Yazdır

 

     Peygamberimiz (s.a.s.) adaletli insandı. Kimsenin haksızlığa uğratılmasına göz yummazdı. Esasen, doğrulukla adalet birbirini tamamlayan iki güzel haslet olup, bunların her ikisi de Peygamberimiz'de (s.a.s.) kemal derecesinde idi. Gençliğinden beri herkes onu "emin; güvenilir" olarak biliyordu. Ticaret arkadaşları onun hakkında "ne kimsenin hakkını yerdi, ne de kimseye hakkını yedirirdi. Hak konusunda hatır gönül dinlemezdi." derler. Hz. Peygamber (s.a.s.) açıkça İslamı davetle emrolunduğunda, Safa tepesinden Kureyşlilere: "Size şu dağın ardından düşman atlılarının gelmekte olduğunu söylesem inanır mısınız?" deyince; "Evet inanırız, çünkü sen hayatında asla yalan söylemedin. "cevabını veriyorlardı.

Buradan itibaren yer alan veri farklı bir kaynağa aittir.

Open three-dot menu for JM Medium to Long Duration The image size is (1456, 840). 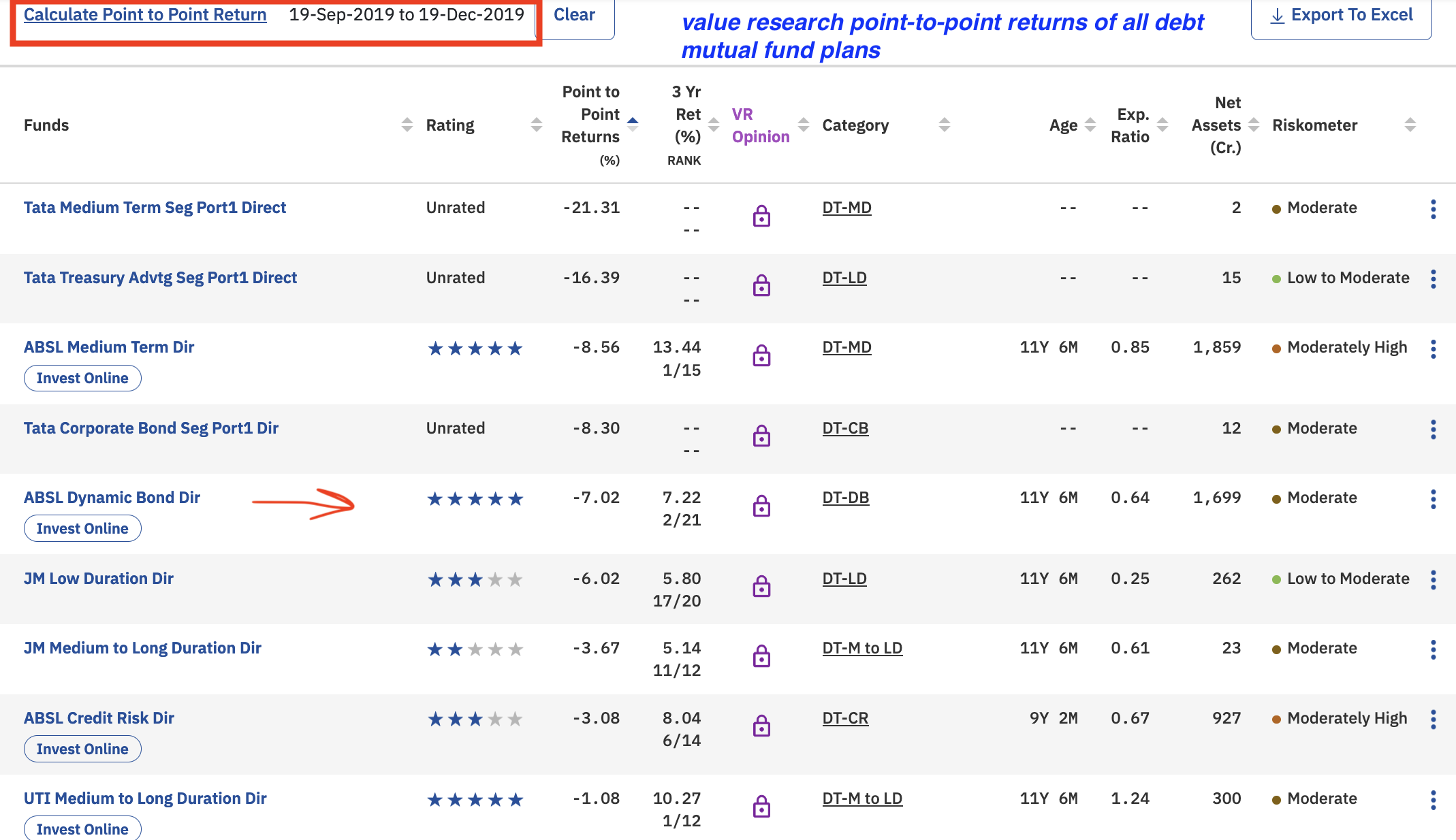click(x=1433, y=649)
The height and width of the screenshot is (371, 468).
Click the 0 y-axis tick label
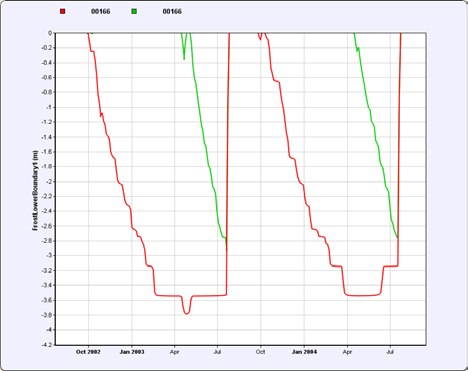click(x=50, y=33)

   Cenab-ı Hak, Peygamberimiz (s.a.s.)'e "Emrolunduğu gibi dosdoğru hareket et!" talimatını vermiş, Peygamberimiz (s.a.s.) de hayatı boyunca sırat-ı müstakimden ayrılmamıştır.

   Peygamberimiz (s.a.s.) Mescid'de ashabına nasihat etmekle meşguldü. Bu esnada Ensar'dan bir zat Salebe Oğullarının geçmişte akrabasından birini öldürdüklerini, şimdi onlar- dan birinin öldürülmesi gerektiğini söyleyince Peygamamberimiz(s.a.s): "Hayır bunu yapamazsınız! Bir evlat babasının suçu yüzünden öldürülmez!" buyurdu. Bir defasında da ganimet dağıtılırken taşkın hareketlerde bulunan birine Peygamberimiz (s.a.s.) "Sabırlı ol, sıranı bekle!" diye elindeki ince değneği uzatmış, adamın yüzü hafifçe çizilmişti.Peygamberimiz (s.a.s.) hemen değneği, adamın eline vererek "Işte yüzüm demişse de adam hatasını anlamış olarak Peygamberimiz (s.a.s.)'den özür dilemişti. 

   Hasıh, Peygamberimiz (s.a.s.), sözün tam anlamıyla adalet ve insaf sahibi idi.